EXERCISE A
Reproduce the passage on compounding a felony between "Compounding a felony was" and "not to prosecute.", inclusive, changing "victim" to "injured party".

EXTRACT
* * * * *
Compounding a felony

Compounding a felony was an offence under the common law of England and was classified as a misdemeanour. It consisted of a prosecutor or victim of an offence accepting anything of value under an agreement not to prosecute, or to hamper the prosecution of, a felony.[1] To "compound", in this context, means to come to a settlement or agreement.[2] It is not compounding for the victim to accept an offer to return stolen property, or to make restitution, as long as there is no agreement not to prosecute.
* * * * *
Entries drawn from a collection

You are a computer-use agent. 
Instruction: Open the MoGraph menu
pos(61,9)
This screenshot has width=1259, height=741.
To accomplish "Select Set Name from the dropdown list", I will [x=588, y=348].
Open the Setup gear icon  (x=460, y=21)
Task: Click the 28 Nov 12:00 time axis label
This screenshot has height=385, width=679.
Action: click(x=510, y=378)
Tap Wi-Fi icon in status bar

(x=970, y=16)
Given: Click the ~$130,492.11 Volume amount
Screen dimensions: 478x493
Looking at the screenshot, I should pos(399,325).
* * * * *
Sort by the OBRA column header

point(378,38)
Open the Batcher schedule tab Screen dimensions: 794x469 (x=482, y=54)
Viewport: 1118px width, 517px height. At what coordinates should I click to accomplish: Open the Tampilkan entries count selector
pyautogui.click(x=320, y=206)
* * * * *
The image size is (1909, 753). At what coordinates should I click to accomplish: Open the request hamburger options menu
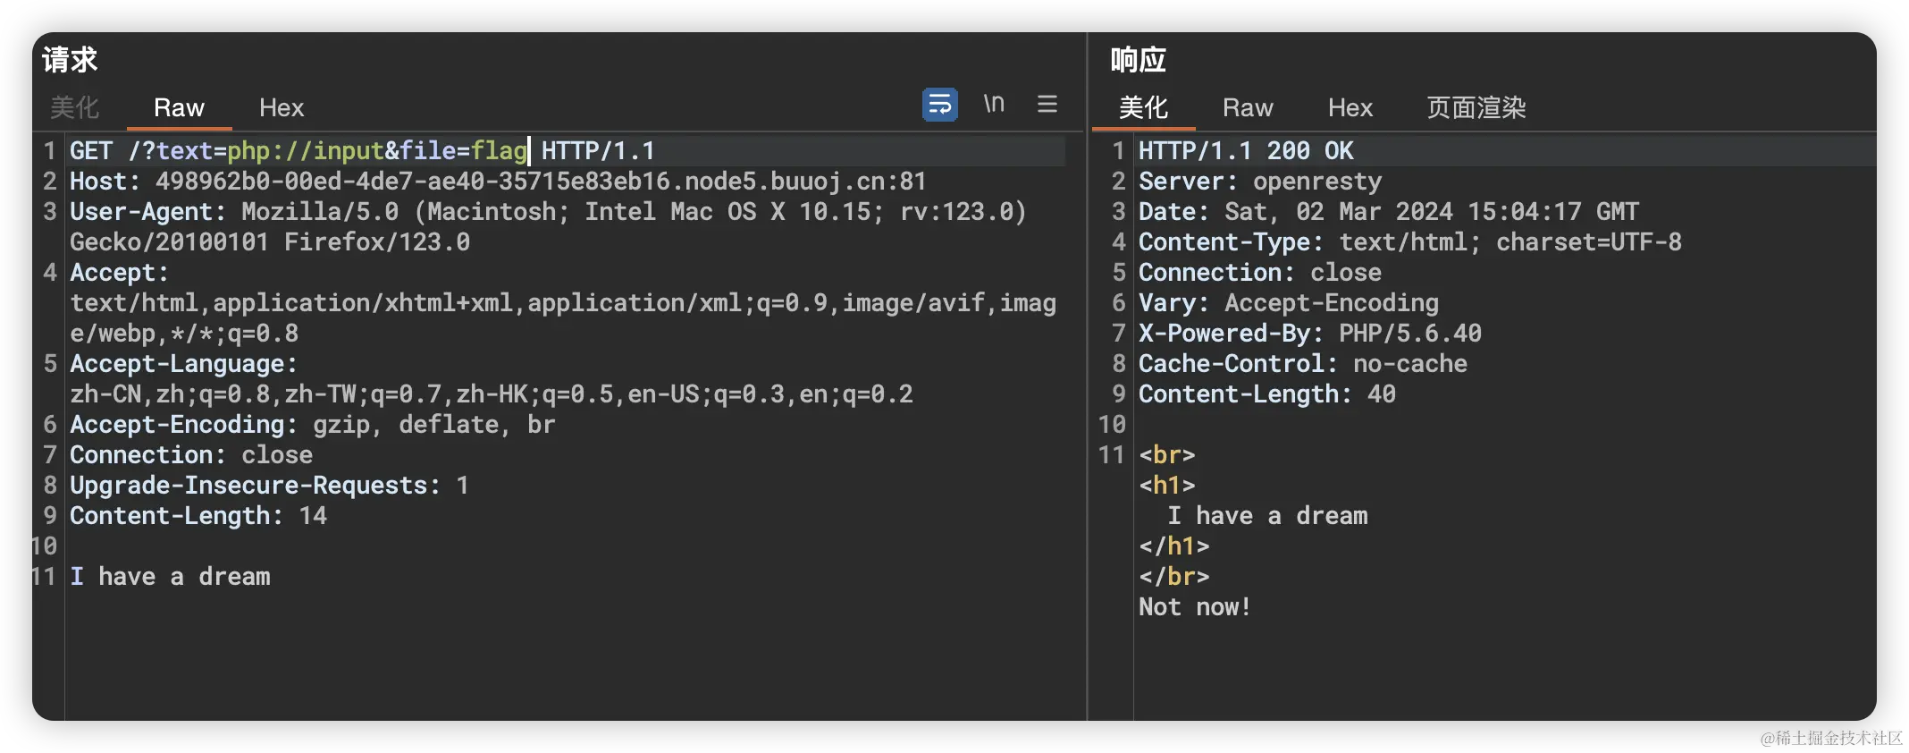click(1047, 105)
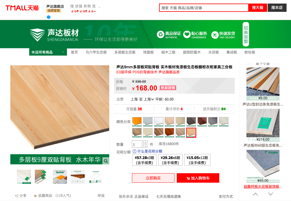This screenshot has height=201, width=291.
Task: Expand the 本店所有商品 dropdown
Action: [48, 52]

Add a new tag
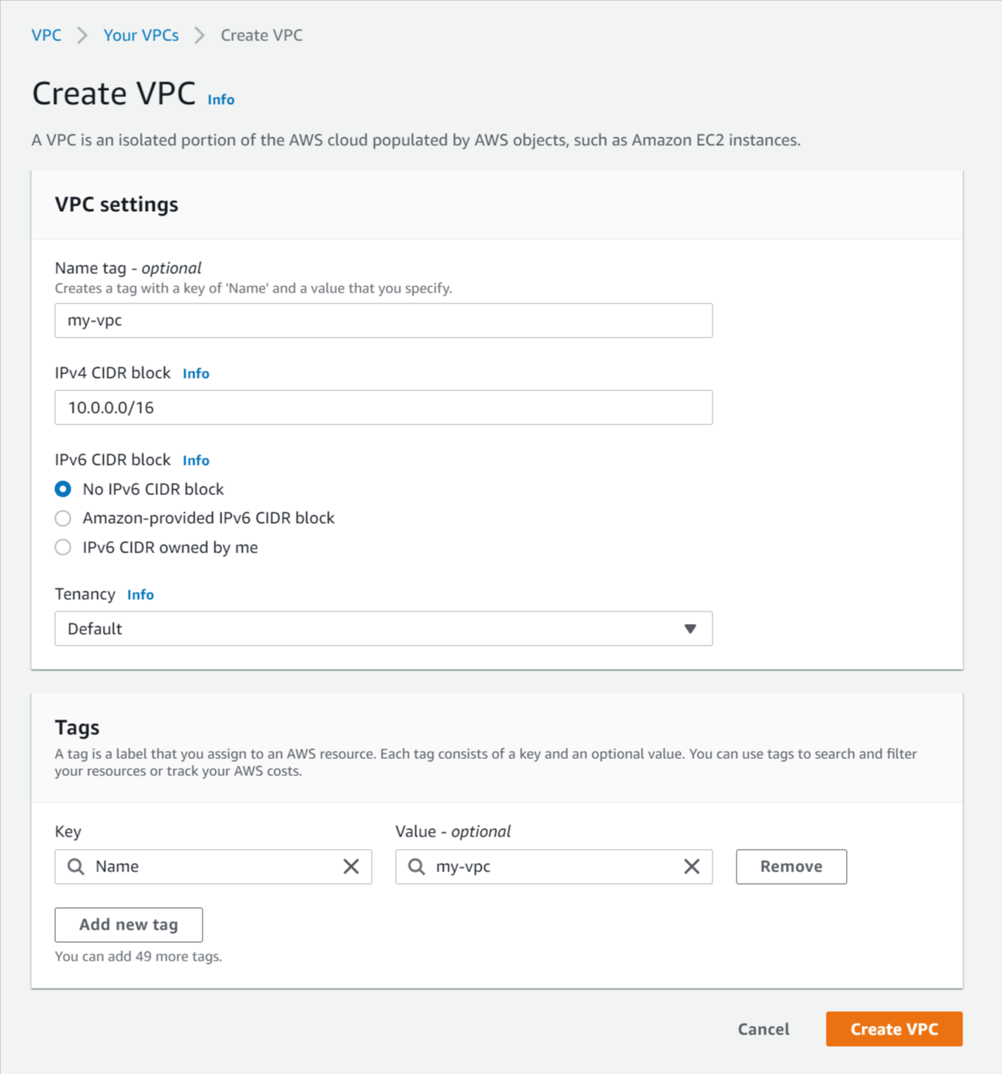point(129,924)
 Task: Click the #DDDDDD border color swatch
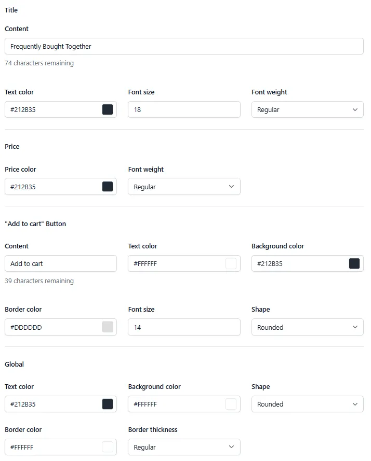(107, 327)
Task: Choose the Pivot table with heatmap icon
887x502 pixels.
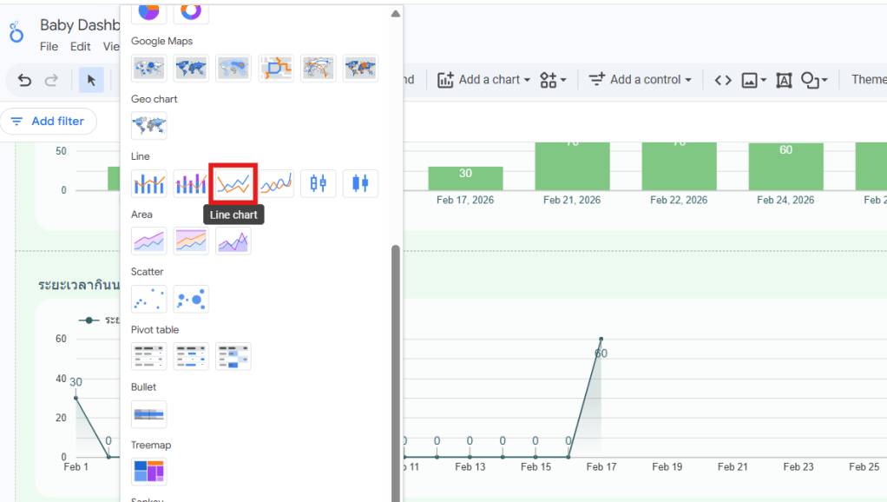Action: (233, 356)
* * * * *
EXERCISE B
Please format the entries between the lines holding "Sort by the OBRA column header" and "pyautogui.click(x=320, y=206)", inclusive, as a numbered list, omitting blank lines.

FULL ANSWER A
Compounding a felony was an offence under the common law of England and was classified as a misdemeanour. It consisted of a prosecutor or injured party of an offence accepting anything of value under an agreement not to prosecute, or to hamper the prosecution of, a felony.[1] To "compound", in this context, means to come to a settlement or agreement.[2] It is not compounding for the injured party to accept an offer to return stolen property, or to make restitution, as long as there is no agreement not to prosecute.

FULL ANSWER B
1. Sort by the OBRA column header
2. point(378,38)
3. Open the Batcher schedule tab Screen dimensions: 794x469 (x=482, y=54)
4. Viewport: 1118px width, 517px height. At what coordinates should I click to accomplish: Open the Tampilkan entries count selector
5. pyautogui.click(x=320, y=206)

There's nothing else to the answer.